_Source material:_

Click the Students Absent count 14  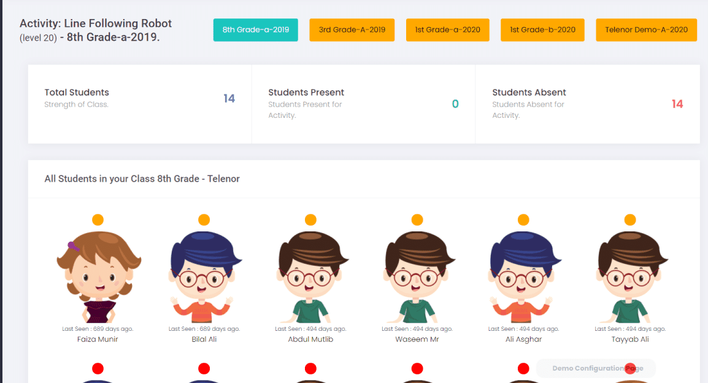[x=677, y=104]
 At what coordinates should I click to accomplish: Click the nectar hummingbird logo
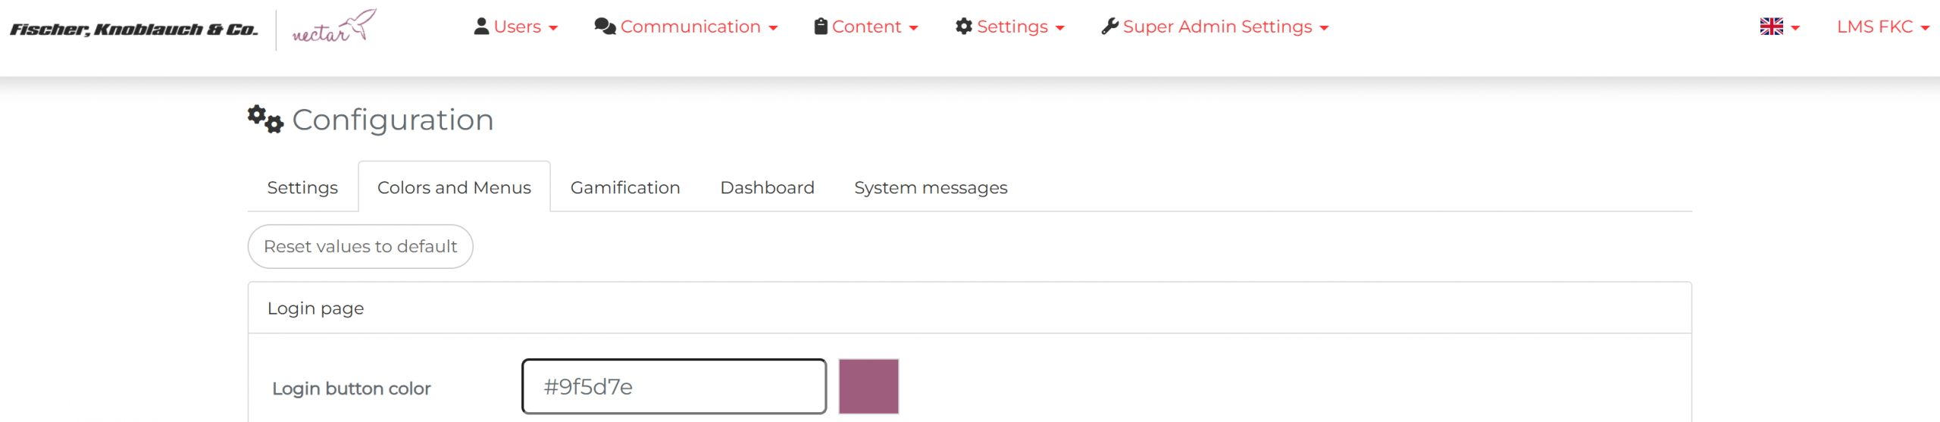tap(333, 27)
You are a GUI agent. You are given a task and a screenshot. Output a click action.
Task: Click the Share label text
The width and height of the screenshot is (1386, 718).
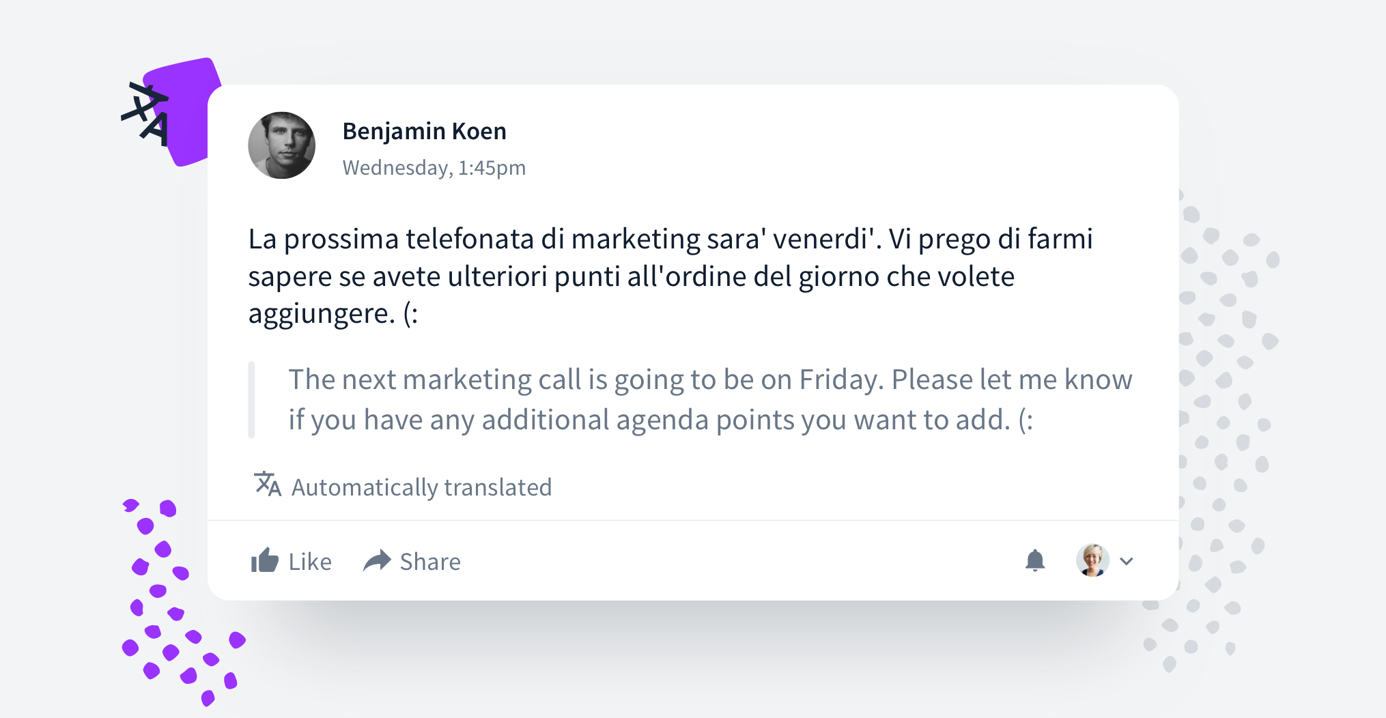(430, 562)
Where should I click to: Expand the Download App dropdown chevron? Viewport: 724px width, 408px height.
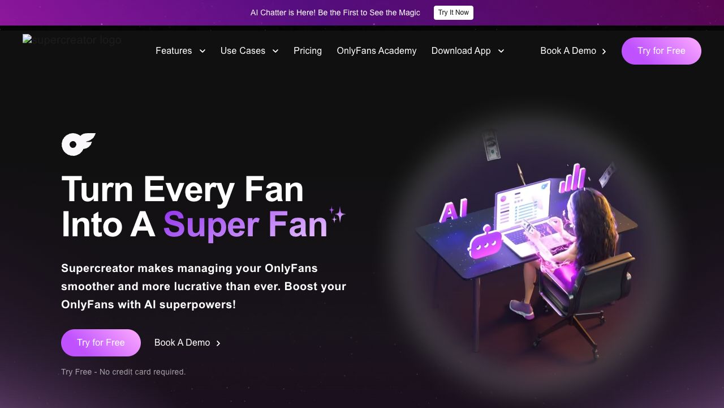501,51
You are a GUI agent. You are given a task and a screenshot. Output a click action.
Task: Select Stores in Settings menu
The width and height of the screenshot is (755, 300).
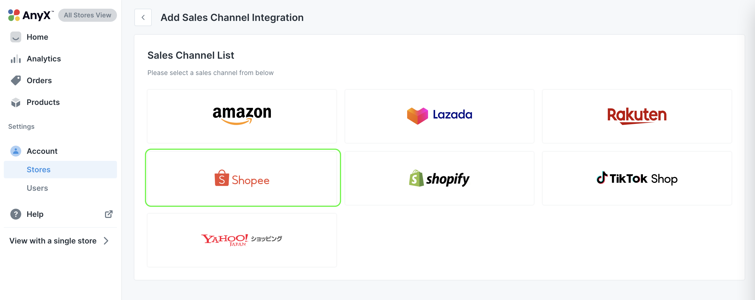(38, 170)
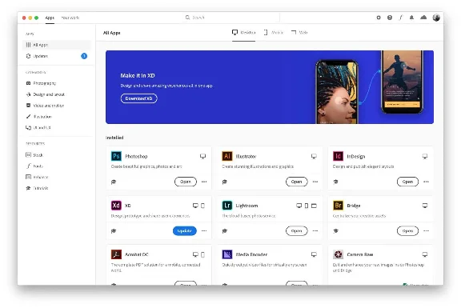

_Description of the task:_ Retype the listing word for word, from the line holding "At what coordinates" through the end of the listing, both included, and leave the pictures out of your answer.

_Answer to this exercise:_
 At what coordinates should I click to accomplish: Click the nectar hummingbird logo
tap(333, 27)
You are a GUI agent. You are given a task and a screenshot. Output a click action.
Task: Click the Share label text
The width and height of the screenshot is (1386, 718).
(430, 562)
Where should I click to: Expand the Download App dropdown chevron? Viewport: 724px width, 408px height.
501,51
You are a GUI agent. You are given a task and a screenshot. Output a click action.
Task: Select Stores in Settings menu
The width and height of the screenshot is (755, 300).
(38, 170)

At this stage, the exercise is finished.